Oí decir a un profesor de universidad, ante toda su aula, que no leía libros ni autores recién publicados hasta pasados al menos 5 años para evitar encontrarse más paja que trigo. Esta actitud de sommelier selecto indicaba tal comodidad que me quedó grabado a la tierna edad de 20 años. Venía a afirmar que ser el primero en leer a ciertos autores no le era tan necesario como el hecho de leer textos que comúnmente se hubieran aprobado como relevantes. Ir directo al grano con lo que era perceptible a ser perdurable ya que, a fin de cuentas, tratándose de un profesor de universidad de letras, es su trabajo: mantener El Cánon.

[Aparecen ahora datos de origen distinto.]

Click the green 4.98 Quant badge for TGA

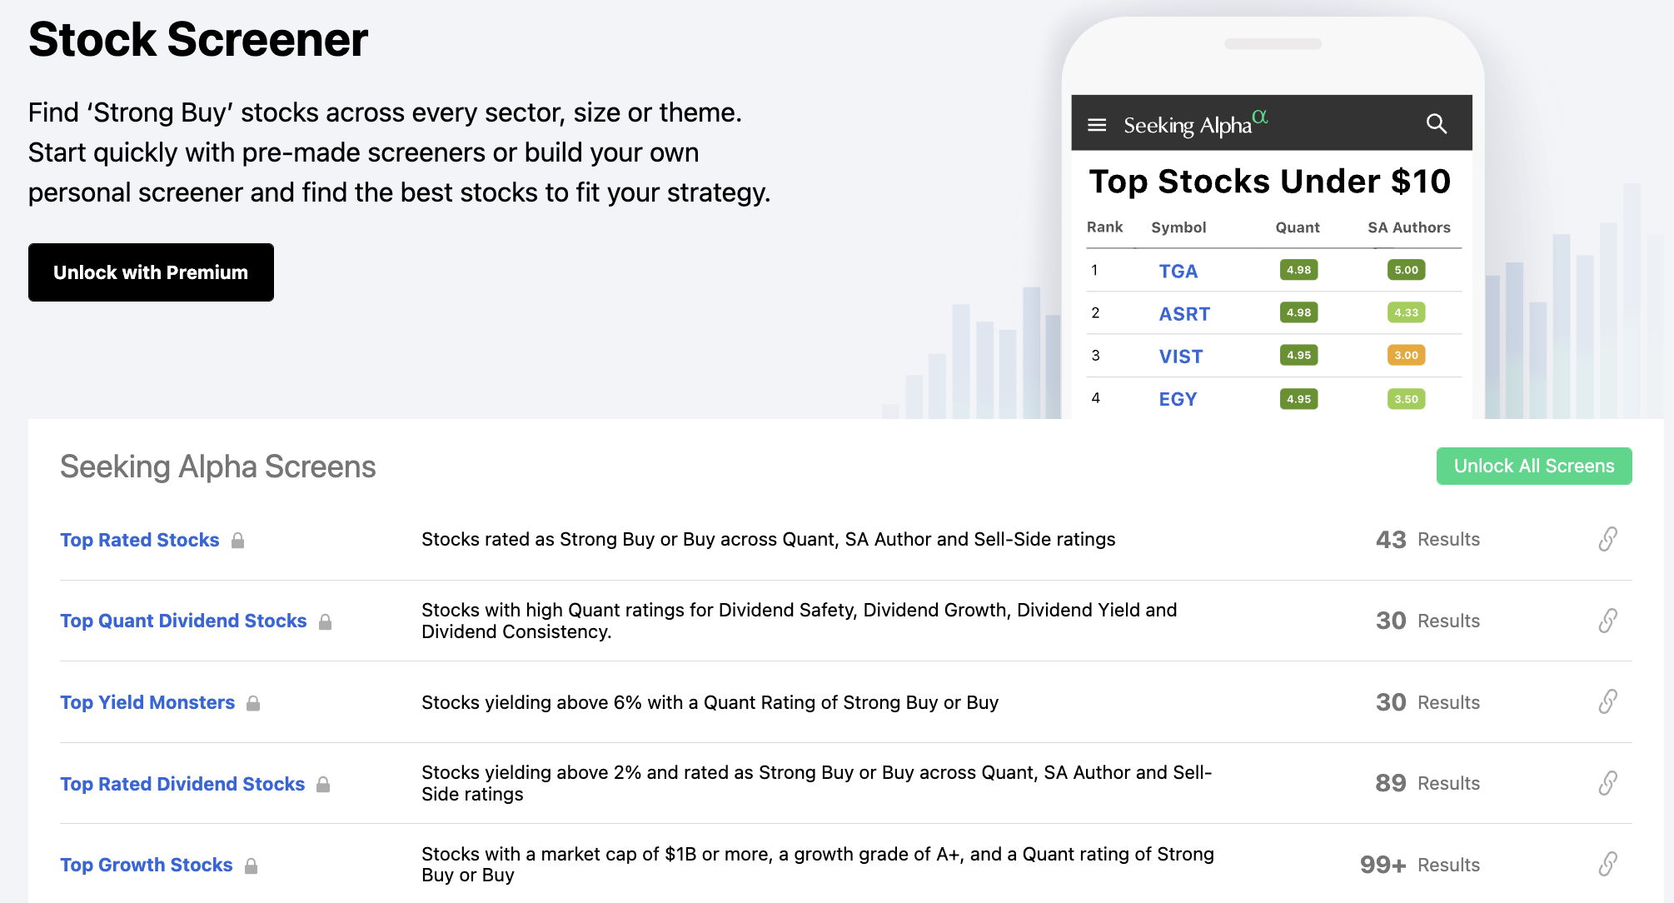click(x=1298, y=270)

Los lectores con un mínimo culto a lo moderno suelen ir buscando esas posibles listas de títulos imprescindibles para entender la década que le ha tocado vivir. No es que no existan listas, hay un montón en la red, revistas, periódicos y demás medios de comunicación. El problema es que el concepto de “autores más relevantes” vuelve a colocarnos en la actitud cata-vinos que comentaba anteriormente. Esas listas suelen venir a espejo de gustos personales de lectores en primera línea de fuego que han batallado en las peores condiciones silbándole libros malos al lado de la oreja con el peligro de que en cualquier momento les estallara la cabeza. Si toda la infantería coincide en algunos títulos estos devienen moda. Normalmente son bluffs, libros totalmente anodinos que han demostrado que las personas somos muy influenciables y que las editoriales ponen todo su arsenal en que el marketing vaya directo a donde más duele. Da igual si son best-sellers o literarios, hay muchas maneras de presentar algo como molón, ellos saben lo que hacen y a veces las masas leídas somos muy tontas. Pero otras veces las modas destacan autores que, siendo o no brillantes, han sabido reflejar lo que buscaban los lectores de su fecha de publicación.

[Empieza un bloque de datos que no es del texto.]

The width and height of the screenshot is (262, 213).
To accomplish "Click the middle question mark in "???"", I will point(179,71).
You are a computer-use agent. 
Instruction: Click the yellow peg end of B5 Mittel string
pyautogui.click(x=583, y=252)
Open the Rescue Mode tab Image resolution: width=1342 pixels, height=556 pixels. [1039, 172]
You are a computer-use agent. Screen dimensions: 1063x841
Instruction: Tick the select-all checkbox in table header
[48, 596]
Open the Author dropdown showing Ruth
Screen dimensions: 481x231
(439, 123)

En el espacio temporal de esos 5 años antes de que vengan los estudiosos a saquear suceden muchas cosas. Actualmente la lectura ya no es un acto privado aunque si sigue siendo individual. Decía hay múltiples modos de compartir novedades editoriales pero también de compartir experiencias de lectura. En esos espacios, los lectores, en una experiencia personal, podemos apasionarnos o quedarnos fríos, pillar las intenciones del texto o que nos pasen por alto. El carácter universal no es algo que se pueda determinar individualmente, pero sí la calidad literaria. Muchas veces que ese tipo de comentarios vengan de fuentes fiables ayudan a que los libros empiecen a brillar como faros en las marismas de las librerías.

Estar en vanguardia, fuera de esa idea romántica que nos han metido en la cabeza, es un trabajo de prueba y error. Encontrar esos libros imprescindibles, como experiencia vital que es, funciona como toda evolución personal. No puede venir excesivamente masticada como sucede en esas lecturas recomendadas de los temarios de literatura de cualquier carrera de lengua. Es una exploración donde muchas veces se aprende más de los errores que de los éxitos pese a que te hagan perder un tiempo valiosísimo. Pero es que en los periodos de incerteza, antes de que las cosas se fijen, no sabemos tanto lo que queremos como lo que no queremos.